| WHAT IS ASKED |
Reproduce every line in full, from the line containing "This screenshot has height=758, width=1002." down to the line containing "pos(144,320)", shifting each coordinate in the answers by adding 94. Return only those lines.

| RECORDS TO PROCESS |
--- BEGIN ---
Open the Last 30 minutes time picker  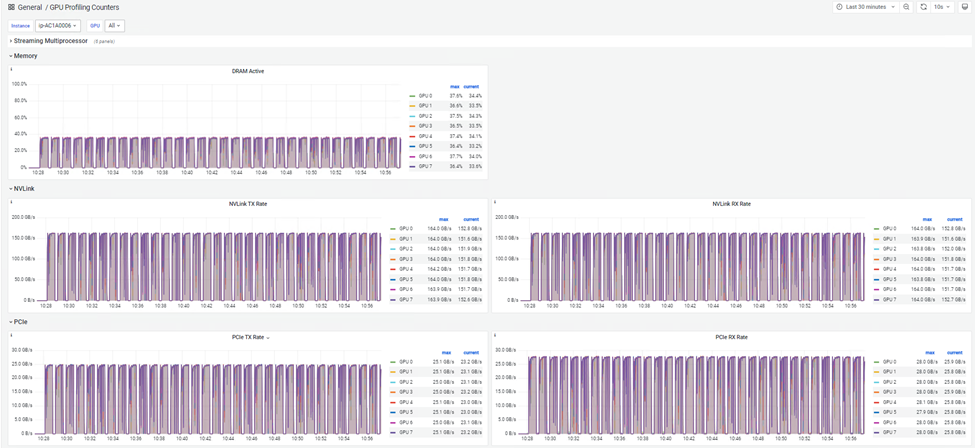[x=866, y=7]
--- END ---
--- BEGIN ---
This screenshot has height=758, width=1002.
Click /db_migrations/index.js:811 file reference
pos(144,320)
--- END ---
--- BEGIN ---
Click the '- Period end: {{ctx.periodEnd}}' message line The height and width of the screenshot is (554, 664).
--- END ---
| RESULT OF THIS EXERCISE |
This screenshot has height=758, width=1002.
Click /db_migrations/index.js:811 file reference
pos(238,414)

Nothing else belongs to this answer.